Most of you know that i have argued that Labour are the absolute pits as far as political ideology goes. But many of you have disagreed with me when i have pointed out that the Green Party are Labour in all but name.
Now bearing that in mind please read in full without any comment from me and without any editing what Peter tatchell has to say on EXACTLY the same subject.
Please do feel free to apologise.
Green is the new red
Peter Tatchell argues the Greens are now the only credible radical left-wing alternative and the best hope for advancing a progressive political agenda
For two decades, the Labour left has been marginalised and on the defensive as New Labour has ditched socialism and the trade union movement. The Labour leadership has sacrificed socialist values and policies for short-term political gain; seeking office at the expense of social change. It has pandered to prejudice and irrationality on issues like asylum, drugs, terrorism, Europe and crime.
Internal Labour Party democracy is largely destroyed and members have no meaningful say about anything. Labour’s annual conference has been neutered, no longer deciding policy - every key decision is now determined by Gordon Brown and his inner circle.
This is autocracy, not democracy with party members reduced to cheerleaders and election fodder. Labour is now beyond reform, even if a majority of party members wanted a socialist agenda, the leadership would veto it. The era when Labour was the party of the left is over - forever.
New Labour has never been committed to the redistribution of wealth and power, the gap between rich and poor has widened since 1997 and Gordon Brown, like his predecessor Tony Blair, spends more time with millionaires than with trade union leaders. In the name of the ‘war on terror,’ the government is curtailing freedom and liberties on a scale unprecedented in peacetime. The snooping, surveillance state is fast becoming a reality, with ID cards, CCTV and widespread email and phone interception.
Labour’s great, historic achievement was the creation of the NHS and the Welfare State but Gordon Brown is gradually dismantling it. This creeping privatisation of health and education is something that not even Margaret Thatcher attempted. Blair and Brown have out-thatchered Thatcher.
The only alternative?
This poses a huge dilemma for the many good socialists who remain inside the Labour Party. Why stay with a party that isn’t even democratic, let alone socialist? What is the alternative?
The most significant left alternative to Labour is Respect, but it is politically compromised. Following in New Labour’s footsteps, it has an authoritarian, command-style leadership that has declared it is not a socialist party. They even support the monarchy!
The possibility of securing socialism through New Labour or left alternatives like Respect is zero. There is only one left option left - the Green Party, which is why I joined and why I am standing as the Green Party’s parliamentary candidate for Oxford East.
The Greens are now the most progressive force in British politics. With our radical agenda for grassroots democracy, social justice, human rights, global equity, environmental protection, peace and internationalism we are well to the left of New Labour and the Liberal Democrats.

## Objective:
In the text on the Green Party, which constituency is Peter Tatchell standing for as a parliamentary candidate?

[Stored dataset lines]

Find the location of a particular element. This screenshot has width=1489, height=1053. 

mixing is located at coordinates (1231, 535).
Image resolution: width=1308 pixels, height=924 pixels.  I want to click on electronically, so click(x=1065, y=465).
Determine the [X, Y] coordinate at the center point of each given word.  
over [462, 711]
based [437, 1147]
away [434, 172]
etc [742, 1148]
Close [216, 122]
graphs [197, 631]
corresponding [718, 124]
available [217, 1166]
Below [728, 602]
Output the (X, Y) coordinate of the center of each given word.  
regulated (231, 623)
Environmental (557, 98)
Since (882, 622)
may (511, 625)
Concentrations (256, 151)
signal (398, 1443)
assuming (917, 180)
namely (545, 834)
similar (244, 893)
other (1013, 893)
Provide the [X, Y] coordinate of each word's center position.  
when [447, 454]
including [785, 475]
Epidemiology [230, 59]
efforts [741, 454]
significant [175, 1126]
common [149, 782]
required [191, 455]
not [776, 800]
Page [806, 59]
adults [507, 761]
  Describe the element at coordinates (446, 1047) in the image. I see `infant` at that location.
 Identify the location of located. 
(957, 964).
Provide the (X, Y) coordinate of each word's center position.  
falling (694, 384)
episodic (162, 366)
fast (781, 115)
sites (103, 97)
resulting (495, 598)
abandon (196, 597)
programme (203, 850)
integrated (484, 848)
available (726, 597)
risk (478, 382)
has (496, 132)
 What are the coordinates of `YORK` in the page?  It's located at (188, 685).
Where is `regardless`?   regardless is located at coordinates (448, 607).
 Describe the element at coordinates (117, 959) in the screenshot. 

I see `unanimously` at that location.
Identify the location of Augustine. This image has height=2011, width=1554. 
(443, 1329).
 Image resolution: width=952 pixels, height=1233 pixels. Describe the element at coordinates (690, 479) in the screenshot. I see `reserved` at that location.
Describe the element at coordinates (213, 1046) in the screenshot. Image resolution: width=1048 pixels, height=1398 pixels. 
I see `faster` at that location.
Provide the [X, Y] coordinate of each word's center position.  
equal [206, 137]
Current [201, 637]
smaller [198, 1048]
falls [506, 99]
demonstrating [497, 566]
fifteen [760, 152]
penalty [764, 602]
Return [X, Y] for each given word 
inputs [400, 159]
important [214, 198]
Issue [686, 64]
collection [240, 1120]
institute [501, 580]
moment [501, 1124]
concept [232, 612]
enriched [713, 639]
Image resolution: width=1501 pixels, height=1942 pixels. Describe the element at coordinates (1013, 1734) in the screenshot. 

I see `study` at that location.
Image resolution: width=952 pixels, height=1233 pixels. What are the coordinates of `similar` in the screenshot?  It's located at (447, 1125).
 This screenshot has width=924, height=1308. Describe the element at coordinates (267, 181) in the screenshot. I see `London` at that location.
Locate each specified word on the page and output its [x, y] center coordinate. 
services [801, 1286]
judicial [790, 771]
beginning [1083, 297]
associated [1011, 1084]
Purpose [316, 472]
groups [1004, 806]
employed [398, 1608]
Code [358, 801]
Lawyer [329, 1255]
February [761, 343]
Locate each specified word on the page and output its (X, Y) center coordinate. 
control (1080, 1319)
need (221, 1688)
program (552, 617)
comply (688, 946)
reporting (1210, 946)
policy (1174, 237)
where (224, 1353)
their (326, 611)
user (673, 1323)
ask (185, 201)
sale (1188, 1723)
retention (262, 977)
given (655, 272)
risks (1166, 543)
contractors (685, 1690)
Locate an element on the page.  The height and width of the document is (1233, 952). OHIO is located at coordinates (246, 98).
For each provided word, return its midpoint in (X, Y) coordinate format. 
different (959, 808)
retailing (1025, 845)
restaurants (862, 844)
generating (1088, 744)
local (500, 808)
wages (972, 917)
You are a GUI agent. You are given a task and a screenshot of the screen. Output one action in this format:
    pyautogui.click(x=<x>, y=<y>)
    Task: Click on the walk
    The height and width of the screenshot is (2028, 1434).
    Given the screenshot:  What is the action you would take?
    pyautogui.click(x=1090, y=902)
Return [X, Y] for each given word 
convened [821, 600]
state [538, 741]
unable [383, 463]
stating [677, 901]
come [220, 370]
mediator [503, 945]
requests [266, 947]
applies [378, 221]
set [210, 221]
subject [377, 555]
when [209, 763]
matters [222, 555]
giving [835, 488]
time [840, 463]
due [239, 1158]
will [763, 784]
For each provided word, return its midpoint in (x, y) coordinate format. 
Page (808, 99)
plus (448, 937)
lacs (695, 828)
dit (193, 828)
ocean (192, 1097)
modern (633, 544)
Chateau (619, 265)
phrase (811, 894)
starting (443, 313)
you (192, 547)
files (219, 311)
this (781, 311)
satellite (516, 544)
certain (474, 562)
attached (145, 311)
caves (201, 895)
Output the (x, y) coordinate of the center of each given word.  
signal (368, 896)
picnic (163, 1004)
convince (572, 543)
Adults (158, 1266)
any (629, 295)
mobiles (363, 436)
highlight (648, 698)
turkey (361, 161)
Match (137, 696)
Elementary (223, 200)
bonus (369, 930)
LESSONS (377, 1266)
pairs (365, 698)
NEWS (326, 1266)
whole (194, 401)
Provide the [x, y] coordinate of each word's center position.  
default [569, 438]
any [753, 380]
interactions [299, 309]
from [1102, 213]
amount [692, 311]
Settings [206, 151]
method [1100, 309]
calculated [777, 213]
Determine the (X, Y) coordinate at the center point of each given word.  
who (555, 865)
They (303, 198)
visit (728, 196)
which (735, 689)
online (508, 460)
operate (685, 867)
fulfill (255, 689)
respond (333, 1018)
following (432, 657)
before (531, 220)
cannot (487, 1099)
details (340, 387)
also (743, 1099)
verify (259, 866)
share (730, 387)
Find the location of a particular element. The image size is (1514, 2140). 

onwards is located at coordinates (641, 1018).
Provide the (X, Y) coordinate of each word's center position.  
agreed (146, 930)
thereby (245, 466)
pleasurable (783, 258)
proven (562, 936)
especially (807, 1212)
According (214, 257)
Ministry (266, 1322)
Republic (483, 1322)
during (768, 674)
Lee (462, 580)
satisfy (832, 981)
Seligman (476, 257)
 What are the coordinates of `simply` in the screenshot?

## Solution:
Oxford East.